9. As soluções até agora utilizadas, assim como outras preconizadas com relação ao uso econômico da Amazônia, vêm ignorando continuamente o cenário ecológico e a necessidade de sustentabilidade desta realidade.
10. O cenário humano da Amazônia tem apresentado historicamente soluções naturais que vêm sendo ignoradas pelos governos e destruídas pela falta de compreensão e suporte. É por essa razão que as reservas extrativistas e técnicas de colonização periférica, que pudessem servir de anteparo e alternativa para a penetração destruidora e predatória da floresta, não têm recebido quase nenhum apoio por parte do Governo.
11. A experiência de colonização ao longo de três décadas evidenciou que o estabelecimento de uma produção agropastoril sustentável é ainda impossível, levando-se ao estabelecimento de uma área degradada da ordem de 10% da Amazônia Legal (desmatamento de aproximadamente 40 milhões de hectares). A continuar nesse ritmo, o futuro da maior floresta tropical do Planeta será o mesmo de outras áreas florestais hoje desaparecidas. Exemplo gritante e próximo é o que ocorre às florestas atlânticas no Brasil, hoje reduzidas a menos de 5% do que eram originalmente.

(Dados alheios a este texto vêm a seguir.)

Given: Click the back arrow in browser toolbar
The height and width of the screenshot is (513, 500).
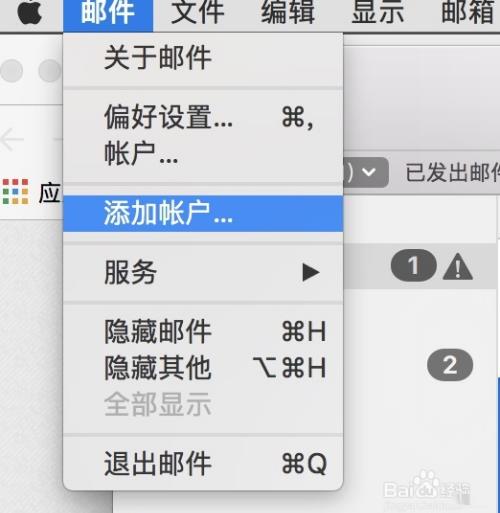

12. O desmatamento em outras regiões do Brasil para o estabelecimento de áreas de produção já produziu significativas conseqüências ecológicas, mas aparentemente não afetou o clima de forma acentuada. No entanto, a perda da cobertura vegetal da Amazônia implicará inexoravelmente em modificações climáticas regionais, com consequências globais que vão além do aniquilamento da biodiversidade pela destruição dos habitats sem gerar riquezas reais.
Devem ser evitados quaisquer tipos de concessões florestais antes que sistemas de monitoramento, fiscalização e certificação sejam estabelecidos e tornem-se técnica e eticamente confiáveis.
Afirmam, ao final, que a nossa responsabilidade, como brasileiros que dedicaram a maior parte de suas vidas em trabalhos acadêmicos e institucionais ligados à políticas de meio ambiente, é que nos levou redigir este apelo a Vossa Excelência, não apenas por ser Presidente da República, mas também por tratar-se de um dos mais ilustres membros da comunidade acadêmica que sempre lidou, direta ou indiretamente, com conhecimentos ligados à preocupação dos cenários humanos e seu relacionamento com a Natureza
Assinaram:
José Goldemberg, Prof. da USP e Ex-Secretário de Meio Ambiente da Presidência da República em 1992, Israel Klabin, Presidente da Fundação Brasileira para o Desenvolvimento Sustentável, Eliezer Batista da Silva, Ex-Secretário de Assuntos Estratégicos da Presidência da República, Ibsen de Gusmão Câmara, Presidente da Sociedade Brasileira de Proteção Ambiental, Paulo Nogueira-Neto, Professor da USP e Ex-Secretário de Meio Ambiente (Federal), Eneas Salati, Diretor Técnico da Fundação Brasileira para o Desenvolvimento Sustentável e Ex-Diretor do Instituto Nacional de Pesquisas da Amazônia, José Lutzenberger, Presidente da Fundação Gaia e Ex-Ministro de Meio Ambiente, e Warwick E. Kerr, Professor na USP e Ex-Diretor do Instituto Nacional de Pesquisas da Amazônia.